WHAT TO DO: Copy the rows starting at the line that has "Where should I click to: Collapse" and ending after the line that has "Open the three-dot post", substituting "search lens icon" for "search magnifier icon" and leaving everything else unchanged.
━━━
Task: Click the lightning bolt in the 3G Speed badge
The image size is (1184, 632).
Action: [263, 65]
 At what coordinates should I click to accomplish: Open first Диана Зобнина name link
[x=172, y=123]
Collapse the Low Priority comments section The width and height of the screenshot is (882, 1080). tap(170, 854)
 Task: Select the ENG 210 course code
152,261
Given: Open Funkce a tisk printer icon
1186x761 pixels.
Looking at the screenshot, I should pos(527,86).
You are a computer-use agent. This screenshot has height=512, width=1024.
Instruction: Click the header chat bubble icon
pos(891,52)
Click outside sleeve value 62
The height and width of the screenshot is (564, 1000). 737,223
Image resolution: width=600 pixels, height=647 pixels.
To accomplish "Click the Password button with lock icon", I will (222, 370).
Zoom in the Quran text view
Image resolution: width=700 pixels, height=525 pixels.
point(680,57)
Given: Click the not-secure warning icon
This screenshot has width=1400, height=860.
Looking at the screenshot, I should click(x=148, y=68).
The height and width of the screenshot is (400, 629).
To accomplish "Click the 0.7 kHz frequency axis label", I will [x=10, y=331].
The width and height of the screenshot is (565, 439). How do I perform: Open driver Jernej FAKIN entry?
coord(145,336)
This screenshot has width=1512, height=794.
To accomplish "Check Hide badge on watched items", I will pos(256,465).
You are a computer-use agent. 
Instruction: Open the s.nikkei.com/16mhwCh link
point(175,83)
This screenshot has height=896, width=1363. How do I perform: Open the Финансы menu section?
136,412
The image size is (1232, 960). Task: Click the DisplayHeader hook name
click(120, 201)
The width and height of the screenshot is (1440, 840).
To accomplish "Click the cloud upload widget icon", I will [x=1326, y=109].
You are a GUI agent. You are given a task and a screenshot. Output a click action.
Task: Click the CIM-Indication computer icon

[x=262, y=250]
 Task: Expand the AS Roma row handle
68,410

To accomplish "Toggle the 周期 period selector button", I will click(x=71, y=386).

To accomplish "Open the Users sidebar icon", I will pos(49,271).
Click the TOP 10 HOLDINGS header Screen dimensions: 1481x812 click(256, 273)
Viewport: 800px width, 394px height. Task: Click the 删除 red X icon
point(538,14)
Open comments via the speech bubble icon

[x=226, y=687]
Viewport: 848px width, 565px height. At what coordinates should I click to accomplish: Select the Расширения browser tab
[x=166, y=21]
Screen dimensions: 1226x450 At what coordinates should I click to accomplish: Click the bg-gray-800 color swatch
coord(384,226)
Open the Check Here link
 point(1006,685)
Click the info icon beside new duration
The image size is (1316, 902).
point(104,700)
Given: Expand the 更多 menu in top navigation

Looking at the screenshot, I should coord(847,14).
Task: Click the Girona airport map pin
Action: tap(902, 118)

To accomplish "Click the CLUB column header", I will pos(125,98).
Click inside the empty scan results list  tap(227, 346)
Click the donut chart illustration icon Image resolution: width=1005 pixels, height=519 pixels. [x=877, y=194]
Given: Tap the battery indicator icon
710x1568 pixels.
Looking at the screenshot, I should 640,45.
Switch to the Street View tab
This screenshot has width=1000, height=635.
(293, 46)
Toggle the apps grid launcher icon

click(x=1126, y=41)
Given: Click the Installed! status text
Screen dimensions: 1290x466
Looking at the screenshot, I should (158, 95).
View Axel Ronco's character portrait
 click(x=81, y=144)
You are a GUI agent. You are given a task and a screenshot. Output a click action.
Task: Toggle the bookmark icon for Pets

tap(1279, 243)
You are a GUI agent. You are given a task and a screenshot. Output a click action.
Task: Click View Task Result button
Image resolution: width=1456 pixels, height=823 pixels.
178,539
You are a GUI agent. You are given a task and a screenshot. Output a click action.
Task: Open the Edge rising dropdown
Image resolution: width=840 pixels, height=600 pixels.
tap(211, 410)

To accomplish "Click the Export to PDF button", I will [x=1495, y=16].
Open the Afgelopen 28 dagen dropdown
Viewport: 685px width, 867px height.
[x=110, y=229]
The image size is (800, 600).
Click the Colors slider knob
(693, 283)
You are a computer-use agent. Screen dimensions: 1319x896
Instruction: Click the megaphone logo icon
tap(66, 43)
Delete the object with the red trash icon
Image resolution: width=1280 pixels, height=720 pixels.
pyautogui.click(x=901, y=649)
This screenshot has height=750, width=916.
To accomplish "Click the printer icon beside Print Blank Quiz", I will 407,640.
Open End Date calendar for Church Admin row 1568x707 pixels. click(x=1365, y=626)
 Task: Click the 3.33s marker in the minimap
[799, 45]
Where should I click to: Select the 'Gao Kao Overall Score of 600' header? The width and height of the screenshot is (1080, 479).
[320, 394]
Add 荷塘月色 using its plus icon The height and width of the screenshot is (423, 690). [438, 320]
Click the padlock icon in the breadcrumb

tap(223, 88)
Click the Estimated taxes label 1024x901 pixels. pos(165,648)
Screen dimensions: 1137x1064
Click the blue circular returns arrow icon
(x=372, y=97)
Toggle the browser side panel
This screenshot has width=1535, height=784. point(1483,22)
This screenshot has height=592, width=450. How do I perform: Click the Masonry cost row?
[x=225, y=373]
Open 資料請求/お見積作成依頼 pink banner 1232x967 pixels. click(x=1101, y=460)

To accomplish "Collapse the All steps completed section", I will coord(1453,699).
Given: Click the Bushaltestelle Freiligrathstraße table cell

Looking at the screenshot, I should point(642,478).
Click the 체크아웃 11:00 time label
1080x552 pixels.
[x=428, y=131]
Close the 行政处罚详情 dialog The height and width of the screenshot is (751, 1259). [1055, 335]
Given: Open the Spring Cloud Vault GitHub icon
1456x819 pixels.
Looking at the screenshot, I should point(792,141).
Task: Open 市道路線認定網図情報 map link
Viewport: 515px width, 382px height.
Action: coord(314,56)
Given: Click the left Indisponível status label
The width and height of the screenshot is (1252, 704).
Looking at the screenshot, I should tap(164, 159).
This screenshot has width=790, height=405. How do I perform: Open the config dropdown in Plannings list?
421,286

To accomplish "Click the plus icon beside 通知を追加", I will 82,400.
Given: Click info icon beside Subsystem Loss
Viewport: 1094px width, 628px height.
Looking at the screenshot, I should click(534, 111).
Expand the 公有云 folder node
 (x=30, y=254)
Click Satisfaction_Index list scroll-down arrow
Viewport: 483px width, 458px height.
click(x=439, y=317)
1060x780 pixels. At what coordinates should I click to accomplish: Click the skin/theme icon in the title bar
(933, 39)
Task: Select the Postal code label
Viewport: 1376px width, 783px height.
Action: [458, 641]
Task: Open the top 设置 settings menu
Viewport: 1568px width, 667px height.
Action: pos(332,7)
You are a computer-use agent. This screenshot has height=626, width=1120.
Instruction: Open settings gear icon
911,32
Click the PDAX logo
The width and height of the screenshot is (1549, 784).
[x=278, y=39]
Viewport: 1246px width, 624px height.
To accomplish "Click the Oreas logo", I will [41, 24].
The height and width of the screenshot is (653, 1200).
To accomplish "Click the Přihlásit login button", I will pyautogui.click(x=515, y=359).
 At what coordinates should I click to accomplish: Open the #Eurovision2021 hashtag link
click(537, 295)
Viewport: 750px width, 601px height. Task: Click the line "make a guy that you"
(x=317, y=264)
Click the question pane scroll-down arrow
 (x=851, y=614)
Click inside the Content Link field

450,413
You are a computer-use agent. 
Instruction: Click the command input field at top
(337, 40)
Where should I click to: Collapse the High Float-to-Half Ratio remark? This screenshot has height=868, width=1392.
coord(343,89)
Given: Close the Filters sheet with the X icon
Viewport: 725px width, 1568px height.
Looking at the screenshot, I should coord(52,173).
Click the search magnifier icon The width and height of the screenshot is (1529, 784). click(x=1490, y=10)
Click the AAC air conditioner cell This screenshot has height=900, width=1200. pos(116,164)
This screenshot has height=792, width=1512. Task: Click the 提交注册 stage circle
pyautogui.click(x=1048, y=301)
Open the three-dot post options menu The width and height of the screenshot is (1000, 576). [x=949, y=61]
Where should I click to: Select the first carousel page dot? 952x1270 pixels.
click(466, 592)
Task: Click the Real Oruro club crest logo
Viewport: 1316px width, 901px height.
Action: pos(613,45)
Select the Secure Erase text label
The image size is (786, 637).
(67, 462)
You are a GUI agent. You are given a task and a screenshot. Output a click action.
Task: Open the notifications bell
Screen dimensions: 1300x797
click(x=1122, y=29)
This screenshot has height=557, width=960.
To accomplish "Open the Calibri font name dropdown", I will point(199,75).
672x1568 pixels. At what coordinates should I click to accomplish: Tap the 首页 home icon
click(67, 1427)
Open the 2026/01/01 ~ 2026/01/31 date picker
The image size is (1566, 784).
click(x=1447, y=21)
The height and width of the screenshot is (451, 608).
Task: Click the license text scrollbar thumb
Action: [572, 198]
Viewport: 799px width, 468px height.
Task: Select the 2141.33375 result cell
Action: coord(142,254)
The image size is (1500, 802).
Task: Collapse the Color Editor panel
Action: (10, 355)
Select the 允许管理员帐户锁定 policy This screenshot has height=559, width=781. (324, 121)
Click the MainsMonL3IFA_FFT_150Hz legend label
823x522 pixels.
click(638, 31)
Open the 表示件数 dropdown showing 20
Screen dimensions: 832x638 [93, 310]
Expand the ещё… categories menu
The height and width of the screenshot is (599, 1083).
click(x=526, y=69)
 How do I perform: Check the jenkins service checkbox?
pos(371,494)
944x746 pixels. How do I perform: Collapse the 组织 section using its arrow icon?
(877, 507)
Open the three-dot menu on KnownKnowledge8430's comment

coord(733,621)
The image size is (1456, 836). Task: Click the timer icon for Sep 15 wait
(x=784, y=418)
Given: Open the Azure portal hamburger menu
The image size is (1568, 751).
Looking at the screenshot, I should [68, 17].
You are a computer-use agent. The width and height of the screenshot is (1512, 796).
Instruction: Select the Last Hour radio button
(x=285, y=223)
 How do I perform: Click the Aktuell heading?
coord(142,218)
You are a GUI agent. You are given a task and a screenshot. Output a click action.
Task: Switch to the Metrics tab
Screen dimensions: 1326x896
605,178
━━━
RIGHT ANSWER:
Where should I click to: Collapse the High Float-to-Half Ratio remark? This screenshot has height=868, width=1392.
coord(343,89)
Given: Close the Filters sheet with the X icon
Viewport: 725px width, 1568px height.
Looking at the screenshot, I should coord(52,173).
Click the search lens icon The width and height of the screenshot is (1529, 784). click(x=1490, y=10)
Click the AAC air conditioner cell This screenshot has height=900, width=1200. pos(116,164)
This screenshot has height=792, width=1512. Task: Click the 提交注册 stage circle
pyautogui.click(x=1048, y=301)
Open the three-dot post options menu The width and height of the screenshot is (1000, 576). [x=949, y=61]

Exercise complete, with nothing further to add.